§ **TO DO**:
Below are some records. Return exactly the lines from the one containing "The image size is (597, 1292)." through the one containing "the 'You are", both included, and only those.

[Records from a collection]
◇ ◇ ◇ ◇ ◇

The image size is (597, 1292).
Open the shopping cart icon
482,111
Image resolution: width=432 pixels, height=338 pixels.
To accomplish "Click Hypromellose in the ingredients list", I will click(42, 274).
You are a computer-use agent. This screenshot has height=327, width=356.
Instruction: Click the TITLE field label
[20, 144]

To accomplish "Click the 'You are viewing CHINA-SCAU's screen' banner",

◇ ◇ ◇ ◇ ◇

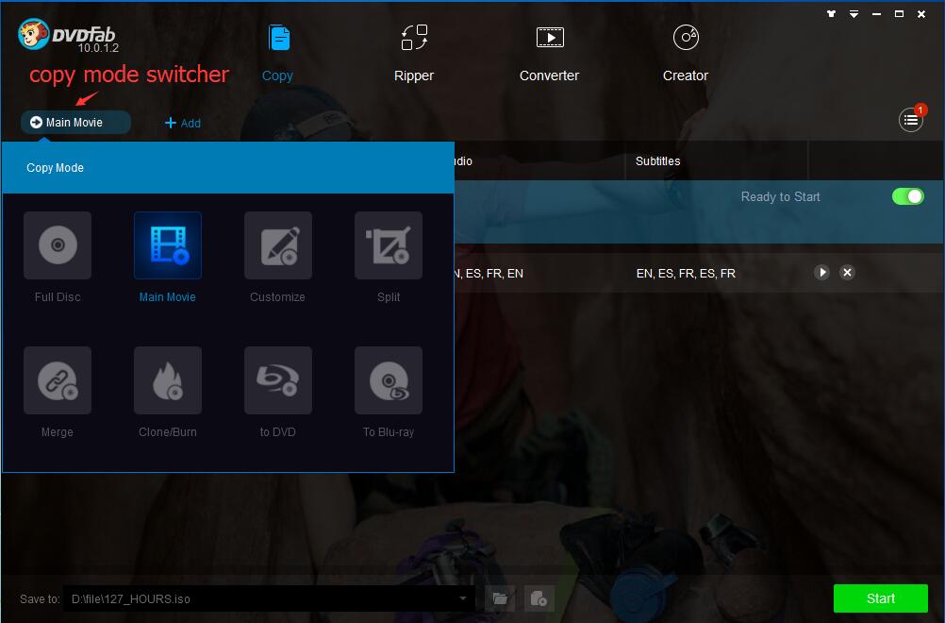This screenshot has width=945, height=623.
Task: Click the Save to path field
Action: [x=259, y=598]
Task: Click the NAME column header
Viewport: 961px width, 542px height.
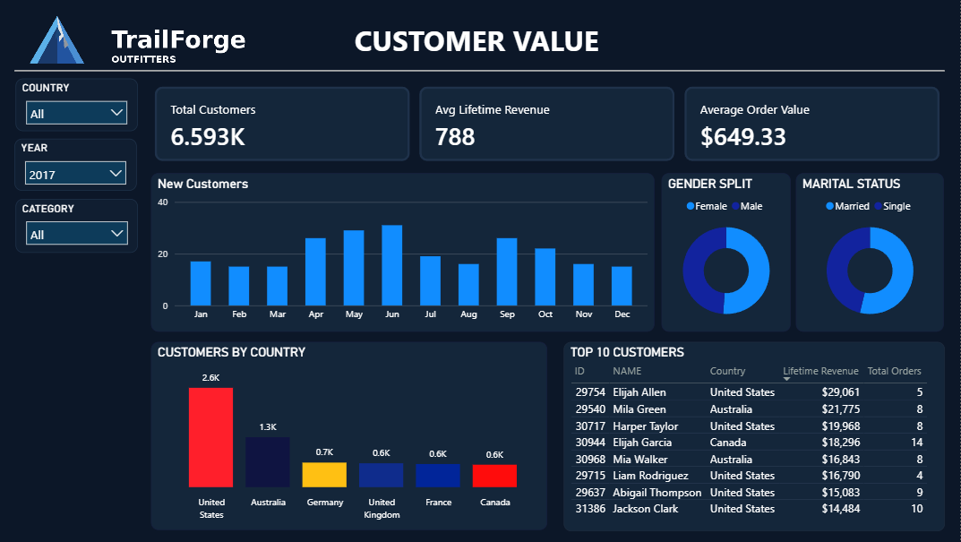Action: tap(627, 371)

◇ ◇ ◇ ◇ ◇

§ **RESULT BELOW**:
The image size is (597, 1292).
Open the shopping cart icon
482,111
Image resolution: width=432 pixels, height=338 pixels.
To accomplish "Click Hypromellose in the ingredients list", I will click(42, 274).
You are a computer-use agent. This screenshot has height=327, width=356.
Instruction: Click the TITLE field label
[20, 144]

To accomplish "Click the 'You are viewing CHINA-SCAU's screen' banner",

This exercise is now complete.